### [Work instruction]
What is needed is an exact transcription of every record.

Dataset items
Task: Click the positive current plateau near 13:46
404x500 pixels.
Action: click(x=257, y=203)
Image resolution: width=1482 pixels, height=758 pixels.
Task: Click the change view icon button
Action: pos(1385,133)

### [Response to the exercise]
Task: Click the positive current plateau near 13:46
404x500 pixels.
Action: click(x=257, y=203)
Image resolution: width=1482 pixels, height=758 pixels.
Task: Click the change view icon button
Action: pos(1385,133)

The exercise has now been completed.